Ya Cenin fotoğrafları? Şu fotoğraftaki insanı sanki sırtlanlar parçalamış. Bedeni yukarıdan aşağıya ikiye ayrılmış bir çocuk cesedi. Ceset demek mümkün değil, sanki iki bacağından ayrılmış gibi. Kesilmemiş, adeta koparılmış. Bir Filistinli anne; iç organları çıkarılmış. Üzerindeki etikette “Meçhul 1” yazan işte bir ihtiyar erkek cesedi. Yüzünün yarısının etleri dağılmış. Boynundan aşağısının yarısı da sanki timsah sürüsünün ağzından alınmış gibi param parça.

Nasıl, içiniz ağzınıza mı geldi? Daha görmediniz bile. Bizim görmeye dayanamadığımız bu sahneleri bizzat gerçekleştirmekten haya etmeyenler nasıl bir tür acaba?

ABD ve İngilizler Afganistan’da, Irak’ta, Guantanamo’da bu türden cinayetleri uzun süreden beri işliyorlar. Geçmişi çok eskilere gider bu modern vahşetin. İsrail Filistin halkına yaptıklarıyla onları fersah fersah geçiyor. ABD-İngiliz-İsrail arasında bir canavarlık yarışıdır gidiyor.

Bu kadar vahşi olabilmek bir maharet… Bunları yaptıktan sonra hiçbir şey olmamış gibi yüzülesi bir yüzle dünyanın yüzüne sırıtarak bakmak bir maharet. Bütün bunları insanlıktan gizlemek bir maharet… Ortaya çıktıktan sonra insanların tepkisini yılışık bir edayla savuşturmak bir maharet… Ve bütün bunları insanların zihinlerini uyuşturarak unutturmak bin maharet.
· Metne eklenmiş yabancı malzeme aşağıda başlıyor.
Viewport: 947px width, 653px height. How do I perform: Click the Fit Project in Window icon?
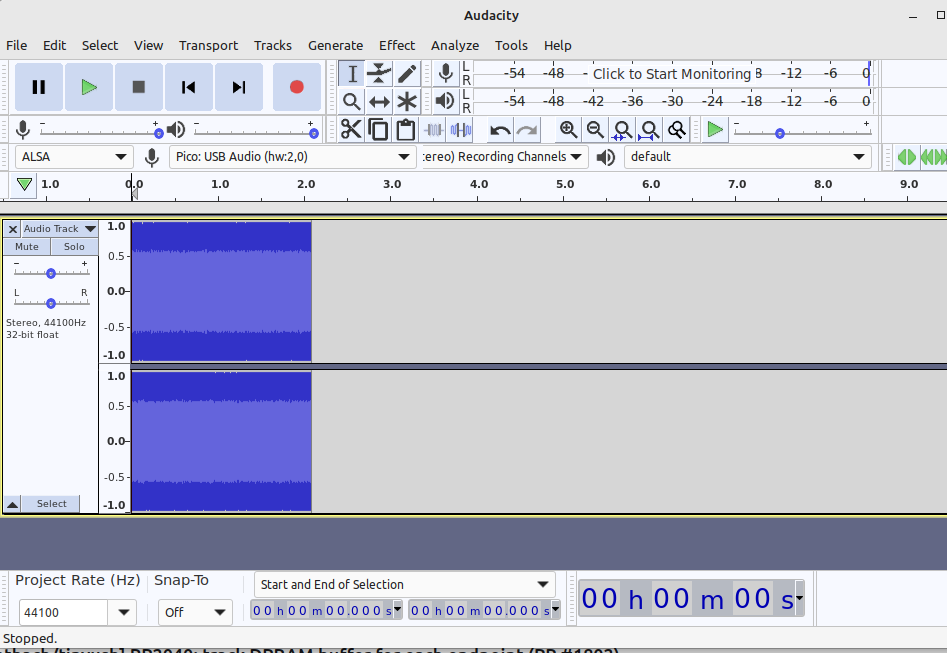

  1. İnsanlığın yüz karası bu cinayetleri işleyenler “medeni” diye adlandırılan dünyaya ait insanlar. Bizdeki “muasır medeniyet”çiler bu işe ne diyecek acep?
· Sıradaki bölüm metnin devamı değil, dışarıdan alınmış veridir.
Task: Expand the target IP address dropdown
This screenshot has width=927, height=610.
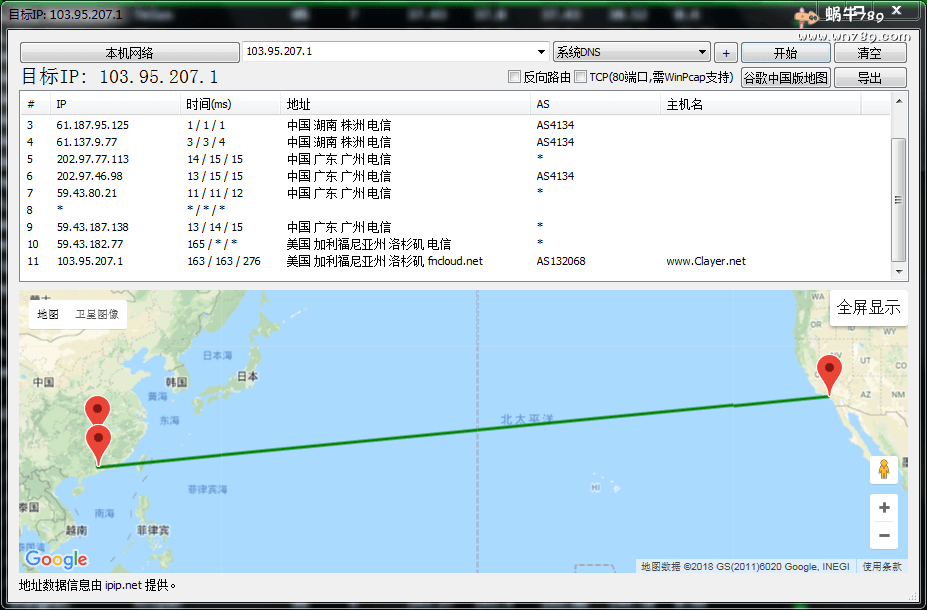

Sahi şu görüntüleri insanlık tarihinin utanç sayfasının başına ekleyen dünyanın adını birileri “medeni dünya” koymamış mıydı? Bunu yapan türün yetiştirildiği coğrafyayı “evrensel değerlerin” merkezi bellememiz için malum zamandan beri ne bedeller ödettiler ve hala da ödetmekteler?

Bu milletin tepesine vura vura “seviyesine” getirmeye çalıştıkları “muasır medeniyet” bu. Genellemek mi? Hadi canım sen de. Bush gibi, onun generalleri gibi, onların bizdeki benzerleri gibi “münferit vaka” mı sayalım?

Pişkin pişkin “Bunda abartacak ne var canım?” diyenlere “Bayım, sizin de bir kızınız, bir karınız, bir namus ve haysiyetiniz var mı?” diye soralım.

Soralım: ABD’lilerin götürüp de üzerine işedikleri siz olsaydınız böyle susar mıydınız? Götürülüp tecavüz edilen sizin karınız, kızınız, gelininiz, siz olsaydınız yine de “Genellemek yanlış, bunlar münferit olaylar” der miydiniz?

  1. Bu tür nasıl bir ortamda, nasıl bir sistemde, nasıl bir serada yetiştirildi?

İnsan özü itibarıyla bu kadar kötü olamaz. Kabalist geleneğin ürünü Siyonist Yahudiler’i geçelim. Onlar Zohar’ın üzerine oturduğu “Tikkûn Felsefesi” gereği kötülüğü ontolojik kabul ediyorlar. Böyle bir tasavvurla insanoğlunun yapamayacağı kötülük yok.

Fakat şu “medeni dünya”nın vahşetine ne demeli? ABD’sine, İngiltere’sine sormalı: Bunu nasıl ve neyle becerdiniz? Ne yaptınız da insanoğlu bu kadar vahşileşebildi? İnsanın kanına, sütüne ne kattınız, kalbinden neyi çaldınız ki onu böylesine akıllı bir canavara çevirebildiniz?

Evet, ortada bir çatışma var. Bunun adı “medeniyetler çatışması” olamaz. Çünkü İslam’a savaş açan “medeniyet” değil, cinnet.